- [Problem 1]:
Answer these questions from the sand shrimp passage:
(a) How far along the Atlantic coast of North America does the species range?
(b) How long can it grow by maturity?
(c) According to the observation of the Mystic River estuary populations, when are its two major reproductive periods?
- [Problem 2]: Extend the sand shrimp passage with a new paragraph that follows its last sentence.

- [Passage shown]:
Species of crustacean

Crangon septemspinosa (sand shrimp), also known as seven-spined bay shrimp, is a species of shrimp commonly found along the Atlantic coast of North America, with a wide range spanning from Newfoundland to eastern Florida. Sand shrimp is often found in eelgrass beds, salt marshes, and estuaries and can be found at depths to 450 m. At maturity, they can reach about 7 to 7.5 cm in length. Its name derives from the sand-like coloration that helps camouflage the species with its environment.

==Description==
Sand shrimp is a nocturnal species, which means that it is much more active in dark environments rather than light ones. This increased rate of activity is also more prominent in high temperature environments, as indicated by an increase in respiration rate. At 20°C, the species is observed to adopt a bimodal pattern rather than a uni-modal one.

As a prey resource to many predators, the sand shrimp has a limited prey availability. Fortunately, the species is an unspecialized feeder with an incredibly diverse diet. As such, in the case of a more active lifestyle, the sand shrimp may compensate by altering its diet into a more carnivorous feeding and selectively consume animal tissues, which provide higher energy content.

== Reproduction ==
Sand shrimp appears to have two major reproductive periods. According to an observation of the populations in Mystic River estuary, this is categorized into one in early spring and one in late autumn. Another observation on the species, which was based on the populations of in the Southern Gulf of St. Lawrence estuary, however, categorizes this into spring and late summer instead, followed by smaller portion of reproductive rates in around summer and early fall. It also shows a more continuous reproductive period throughout spring and summer rather than having two separate spawning events in spring and autumn, suggesting a reproduction cycle more distinct than its northerly populations. Hence, the species' mating seasons may vary depending on the species' habitats and locations.

- [Exercise data]:
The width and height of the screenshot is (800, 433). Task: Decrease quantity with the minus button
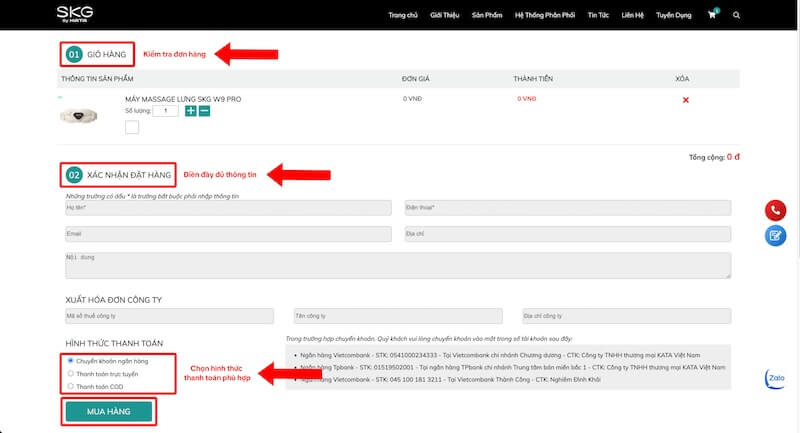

- [Expected output 1]:
(a) From Newfoundland to eastern Florida.
(b) About 7 to 7.5 cm.
(c) Early spring and late autumn.

- [Expected output 2]:
In early spring, mature sand shrimps that are two or three year old immigrate from its regular habitat offshore and into shallow shorelines, where they will then mate and reproduce. This immigration pattern works as a recruitment mechanism within the life history of mature sand shrimps.

Autumn reproduction period averages up to about 1,600 eggs. However, eggs found in spring reproductive period are noted to be most abundant, with about twice as many eggs produced.

== Temperatures on Population Growth ==
Sand shrimps eggs hatch when the water temperatures are optimal in temperature (Modlin, 1976). Temperatures play a crucial factor as it not only determines the length of larval life, but also the species' growth in differing habitats. The populations within the Gulf of Maine suggest that shrimp hatched in warmer season experience faster rates of growth (0.42 - 1.25 mm/week) than those hatched in a colder season (0.31 - 0.83 mm/week). However, in places like Rhode Island, where summer averages about 20°C, growth rates are reported to be as much as four times higher than in Delaware Bay, where summer averages about 27° instead. This implies that optimal temperature may vary depending on the habitat.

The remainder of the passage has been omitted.